Provide again, from the entries below, every line from the one containing "The width and height of the screenshot is (1368, 896)." through the one containing "Given: Cancel the policy changes", exactly as written, and no other line.

____________

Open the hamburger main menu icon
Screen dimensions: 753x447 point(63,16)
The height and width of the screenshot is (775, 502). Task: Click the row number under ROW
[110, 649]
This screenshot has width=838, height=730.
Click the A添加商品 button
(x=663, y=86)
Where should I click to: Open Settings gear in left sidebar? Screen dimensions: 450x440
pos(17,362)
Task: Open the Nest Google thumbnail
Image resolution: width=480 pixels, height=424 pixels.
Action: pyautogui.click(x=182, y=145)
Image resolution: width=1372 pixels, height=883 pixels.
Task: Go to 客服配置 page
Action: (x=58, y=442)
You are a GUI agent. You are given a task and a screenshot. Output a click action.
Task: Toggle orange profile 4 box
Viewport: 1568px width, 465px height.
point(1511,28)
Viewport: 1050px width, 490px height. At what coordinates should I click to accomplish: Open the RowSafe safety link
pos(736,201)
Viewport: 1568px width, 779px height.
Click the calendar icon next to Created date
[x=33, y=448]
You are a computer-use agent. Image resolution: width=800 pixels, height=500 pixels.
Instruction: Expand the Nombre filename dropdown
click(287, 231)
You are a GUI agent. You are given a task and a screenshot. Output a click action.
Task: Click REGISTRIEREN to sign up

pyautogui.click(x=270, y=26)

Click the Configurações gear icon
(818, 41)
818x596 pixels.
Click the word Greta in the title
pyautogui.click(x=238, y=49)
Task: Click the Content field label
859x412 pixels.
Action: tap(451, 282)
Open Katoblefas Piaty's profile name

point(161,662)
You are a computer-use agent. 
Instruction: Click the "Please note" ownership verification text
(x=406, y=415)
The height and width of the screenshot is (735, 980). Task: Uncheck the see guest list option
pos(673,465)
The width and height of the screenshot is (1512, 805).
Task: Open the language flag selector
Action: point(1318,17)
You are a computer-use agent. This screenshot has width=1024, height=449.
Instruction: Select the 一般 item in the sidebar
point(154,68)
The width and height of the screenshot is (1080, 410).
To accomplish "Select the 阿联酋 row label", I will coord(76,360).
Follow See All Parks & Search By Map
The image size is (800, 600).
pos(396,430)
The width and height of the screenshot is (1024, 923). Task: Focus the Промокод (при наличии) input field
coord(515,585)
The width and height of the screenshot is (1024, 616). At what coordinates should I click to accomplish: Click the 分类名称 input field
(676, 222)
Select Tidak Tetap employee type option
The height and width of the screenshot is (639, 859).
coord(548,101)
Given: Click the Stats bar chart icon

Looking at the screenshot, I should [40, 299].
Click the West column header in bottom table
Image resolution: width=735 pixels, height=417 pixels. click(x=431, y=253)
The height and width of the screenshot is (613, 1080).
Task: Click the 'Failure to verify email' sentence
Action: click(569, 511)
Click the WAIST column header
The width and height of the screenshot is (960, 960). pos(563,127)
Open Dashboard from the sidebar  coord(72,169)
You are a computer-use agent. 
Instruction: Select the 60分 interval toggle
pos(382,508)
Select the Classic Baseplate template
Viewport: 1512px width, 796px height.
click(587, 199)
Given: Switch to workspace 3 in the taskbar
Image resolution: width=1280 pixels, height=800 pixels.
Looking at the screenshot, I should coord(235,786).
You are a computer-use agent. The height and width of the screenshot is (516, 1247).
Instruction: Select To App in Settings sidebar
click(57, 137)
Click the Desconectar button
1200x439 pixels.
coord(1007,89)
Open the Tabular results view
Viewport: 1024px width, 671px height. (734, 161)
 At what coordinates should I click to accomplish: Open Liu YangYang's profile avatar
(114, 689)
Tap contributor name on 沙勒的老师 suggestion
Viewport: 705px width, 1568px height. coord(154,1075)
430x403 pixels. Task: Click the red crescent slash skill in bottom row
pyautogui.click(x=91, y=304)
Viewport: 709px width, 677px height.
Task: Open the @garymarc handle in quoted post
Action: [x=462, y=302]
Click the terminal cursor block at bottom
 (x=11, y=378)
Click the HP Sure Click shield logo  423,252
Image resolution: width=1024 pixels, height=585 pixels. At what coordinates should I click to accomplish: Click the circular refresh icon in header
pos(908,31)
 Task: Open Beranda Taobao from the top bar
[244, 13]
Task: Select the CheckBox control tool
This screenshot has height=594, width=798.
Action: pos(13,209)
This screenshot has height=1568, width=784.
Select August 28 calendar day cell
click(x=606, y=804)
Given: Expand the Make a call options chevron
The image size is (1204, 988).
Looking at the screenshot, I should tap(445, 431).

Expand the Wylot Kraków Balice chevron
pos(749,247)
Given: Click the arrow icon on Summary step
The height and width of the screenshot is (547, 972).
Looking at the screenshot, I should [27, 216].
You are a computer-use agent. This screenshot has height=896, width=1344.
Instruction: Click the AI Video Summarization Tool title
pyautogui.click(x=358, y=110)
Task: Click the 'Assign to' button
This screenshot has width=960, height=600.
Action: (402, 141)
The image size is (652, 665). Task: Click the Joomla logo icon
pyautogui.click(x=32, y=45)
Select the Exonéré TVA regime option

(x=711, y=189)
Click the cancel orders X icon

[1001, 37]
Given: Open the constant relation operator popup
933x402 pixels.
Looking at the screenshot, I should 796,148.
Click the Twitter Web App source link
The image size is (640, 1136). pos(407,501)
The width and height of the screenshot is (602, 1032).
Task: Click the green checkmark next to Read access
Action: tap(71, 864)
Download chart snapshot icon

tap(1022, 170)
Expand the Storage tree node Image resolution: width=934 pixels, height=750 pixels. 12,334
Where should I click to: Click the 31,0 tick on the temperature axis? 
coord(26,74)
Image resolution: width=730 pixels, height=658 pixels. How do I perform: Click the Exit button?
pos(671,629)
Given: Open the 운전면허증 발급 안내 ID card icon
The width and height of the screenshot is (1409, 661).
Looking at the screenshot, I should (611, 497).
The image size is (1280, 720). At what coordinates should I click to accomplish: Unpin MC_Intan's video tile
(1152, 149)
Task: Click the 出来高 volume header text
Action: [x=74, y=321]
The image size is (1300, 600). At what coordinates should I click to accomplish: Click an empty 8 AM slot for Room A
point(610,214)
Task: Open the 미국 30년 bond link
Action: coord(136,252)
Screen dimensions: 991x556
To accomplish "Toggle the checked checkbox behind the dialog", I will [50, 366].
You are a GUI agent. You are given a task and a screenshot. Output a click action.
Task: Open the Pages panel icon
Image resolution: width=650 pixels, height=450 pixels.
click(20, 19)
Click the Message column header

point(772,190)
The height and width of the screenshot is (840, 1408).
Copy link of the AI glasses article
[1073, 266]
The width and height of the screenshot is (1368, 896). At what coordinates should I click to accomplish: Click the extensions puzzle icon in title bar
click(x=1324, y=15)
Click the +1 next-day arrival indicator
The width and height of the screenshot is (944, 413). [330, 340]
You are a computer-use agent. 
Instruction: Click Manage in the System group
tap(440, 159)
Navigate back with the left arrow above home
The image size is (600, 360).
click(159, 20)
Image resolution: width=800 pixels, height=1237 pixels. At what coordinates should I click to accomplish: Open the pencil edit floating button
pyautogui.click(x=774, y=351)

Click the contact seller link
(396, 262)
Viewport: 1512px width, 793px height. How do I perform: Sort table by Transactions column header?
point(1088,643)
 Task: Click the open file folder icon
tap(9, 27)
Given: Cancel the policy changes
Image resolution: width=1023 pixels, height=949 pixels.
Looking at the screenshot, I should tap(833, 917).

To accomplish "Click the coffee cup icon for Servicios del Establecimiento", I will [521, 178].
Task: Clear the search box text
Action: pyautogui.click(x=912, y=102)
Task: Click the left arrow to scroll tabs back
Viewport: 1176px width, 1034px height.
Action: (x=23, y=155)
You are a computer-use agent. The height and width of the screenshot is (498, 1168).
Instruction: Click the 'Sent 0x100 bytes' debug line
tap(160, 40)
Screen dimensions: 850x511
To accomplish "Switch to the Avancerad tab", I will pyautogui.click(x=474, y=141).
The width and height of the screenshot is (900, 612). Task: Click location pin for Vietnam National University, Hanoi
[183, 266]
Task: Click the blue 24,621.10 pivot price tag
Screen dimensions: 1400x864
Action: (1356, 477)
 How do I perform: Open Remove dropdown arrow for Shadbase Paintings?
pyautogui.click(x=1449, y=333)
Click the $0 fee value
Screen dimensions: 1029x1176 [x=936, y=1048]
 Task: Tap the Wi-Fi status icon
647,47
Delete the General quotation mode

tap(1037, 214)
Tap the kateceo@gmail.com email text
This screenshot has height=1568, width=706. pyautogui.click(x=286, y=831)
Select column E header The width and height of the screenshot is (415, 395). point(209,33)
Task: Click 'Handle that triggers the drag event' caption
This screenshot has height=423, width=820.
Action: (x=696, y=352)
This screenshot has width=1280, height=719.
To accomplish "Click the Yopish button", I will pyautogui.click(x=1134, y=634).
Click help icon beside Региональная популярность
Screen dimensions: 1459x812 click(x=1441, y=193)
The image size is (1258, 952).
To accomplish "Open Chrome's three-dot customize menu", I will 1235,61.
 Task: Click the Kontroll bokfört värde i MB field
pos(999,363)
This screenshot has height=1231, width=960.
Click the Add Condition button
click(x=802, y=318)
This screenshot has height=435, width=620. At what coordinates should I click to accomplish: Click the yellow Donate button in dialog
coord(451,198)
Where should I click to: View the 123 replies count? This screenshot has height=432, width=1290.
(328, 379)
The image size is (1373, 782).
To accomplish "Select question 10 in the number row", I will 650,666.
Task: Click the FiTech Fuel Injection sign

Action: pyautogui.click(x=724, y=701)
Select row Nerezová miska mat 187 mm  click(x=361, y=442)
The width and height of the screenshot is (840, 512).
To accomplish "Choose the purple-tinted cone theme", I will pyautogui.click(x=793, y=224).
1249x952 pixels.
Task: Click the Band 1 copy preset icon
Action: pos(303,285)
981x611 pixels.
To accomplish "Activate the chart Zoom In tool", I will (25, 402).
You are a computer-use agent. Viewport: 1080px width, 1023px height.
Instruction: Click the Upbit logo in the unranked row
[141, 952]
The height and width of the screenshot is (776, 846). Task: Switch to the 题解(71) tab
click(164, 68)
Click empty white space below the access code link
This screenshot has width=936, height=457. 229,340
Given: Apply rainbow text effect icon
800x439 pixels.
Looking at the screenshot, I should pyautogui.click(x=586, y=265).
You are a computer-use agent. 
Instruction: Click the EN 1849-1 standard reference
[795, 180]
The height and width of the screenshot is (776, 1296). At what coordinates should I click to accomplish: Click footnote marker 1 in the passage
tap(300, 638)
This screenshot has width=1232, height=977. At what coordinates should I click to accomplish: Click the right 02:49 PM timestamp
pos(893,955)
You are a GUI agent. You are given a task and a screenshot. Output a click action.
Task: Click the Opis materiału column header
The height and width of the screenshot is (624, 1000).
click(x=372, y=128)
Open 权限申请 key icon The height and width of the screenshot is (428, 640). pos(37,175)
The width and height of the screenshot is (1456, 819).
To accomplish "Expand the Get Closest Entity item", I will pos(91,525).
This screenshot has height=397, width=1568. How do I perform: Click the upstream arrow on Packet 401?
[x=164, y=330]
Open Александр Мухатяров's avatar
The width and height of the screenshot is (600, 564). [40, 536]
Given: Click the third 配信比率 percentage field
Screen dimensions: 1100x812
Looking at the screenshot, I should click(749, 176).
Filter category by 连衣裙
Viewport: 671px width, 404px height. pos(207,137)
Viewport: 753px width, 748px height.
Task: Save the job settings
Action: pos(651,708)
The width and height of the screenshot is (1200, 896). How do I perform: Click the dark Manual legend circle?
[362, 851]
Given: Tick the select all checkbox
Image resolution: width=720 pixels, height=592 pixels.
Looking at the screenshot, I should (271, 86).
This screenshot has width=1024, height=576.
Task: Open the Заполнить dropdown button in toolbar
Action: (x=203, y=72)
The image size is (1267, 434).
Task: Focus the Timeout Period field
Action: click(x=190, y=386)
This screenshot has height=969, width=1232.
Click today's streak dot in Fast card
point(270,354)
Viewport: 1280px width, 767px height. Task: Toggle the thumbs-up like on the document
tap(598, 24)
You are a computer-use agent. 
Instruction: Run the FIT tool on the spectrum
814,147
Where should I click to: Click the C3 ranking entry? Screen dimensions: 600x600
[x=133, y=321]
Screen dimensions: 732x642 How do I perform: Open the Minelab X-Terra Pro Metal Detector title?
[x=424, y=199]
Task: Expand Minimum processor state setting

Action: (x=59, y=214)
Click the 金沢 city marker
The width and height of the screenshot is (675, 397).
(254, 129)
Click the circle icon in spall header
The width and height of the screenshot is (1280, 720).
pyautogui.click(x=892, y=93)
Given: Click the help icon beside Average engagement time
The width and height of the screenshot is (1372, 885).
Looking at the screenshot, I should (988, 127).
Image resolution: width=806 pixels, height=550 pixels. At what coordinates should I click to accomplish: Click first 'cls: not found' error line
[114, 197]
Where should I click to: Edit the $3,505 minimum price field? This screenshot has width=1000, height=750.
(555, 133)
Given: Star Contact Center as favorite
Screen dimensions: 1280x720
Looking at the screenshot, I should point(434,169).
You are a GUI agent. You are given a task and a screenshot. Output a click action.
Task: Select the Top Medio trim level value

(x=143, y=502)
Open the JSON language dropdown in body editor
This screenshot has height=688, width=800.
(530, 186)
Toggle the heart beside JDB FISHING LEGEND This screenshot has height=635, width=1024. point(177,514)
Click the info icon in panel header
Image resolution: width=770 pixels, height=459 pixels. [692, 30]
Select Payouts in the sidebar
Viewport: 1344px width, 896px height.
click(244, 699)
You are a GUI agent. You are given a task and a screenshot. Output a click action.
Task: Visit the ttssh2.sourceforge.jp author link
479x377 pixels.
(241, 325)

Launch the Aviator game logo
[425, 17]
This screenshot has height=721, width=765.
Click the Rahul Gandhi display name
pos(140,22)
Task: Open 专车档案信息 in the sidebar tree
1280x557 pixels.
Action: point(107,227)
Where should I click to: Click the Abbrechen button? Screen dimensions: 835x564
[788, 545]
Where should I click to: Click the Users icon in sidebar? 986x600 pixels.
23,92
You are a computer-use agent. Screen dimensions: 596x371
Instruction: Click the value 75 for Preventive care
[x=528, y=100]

____________

### Answer below
The width and height of the screenshot is (1368, 896). At what coordinates should I click to accomplish: Click the extensions puzzle icon in title bar
click(x=1324, y=15)
Click the +1 next-day arrival indicator
The width and height of the screenshot is (944, 413). [330, 340]
You are a computer-use agent. 
Instruction: Click Manage in the System group
tap(440, 159)
Navigate back with the left arrow above home
The image size is (600, 360).
click(159, 20)
Image resolution: width=800 pixels, height=1237 pixels. At what coordinates should I click to accomplish: Open the pencil edit floating button
pyautogui.click(x=774, y=351)

Click the contact seller link
(396, 262)
Viewport: 1512px width, 793px height. How do I perform: Sort table by Transactions column header?
point(1088,643)
 Task: Click the open file folder icon
tap(9, 27)
Given: Cancel the policy changes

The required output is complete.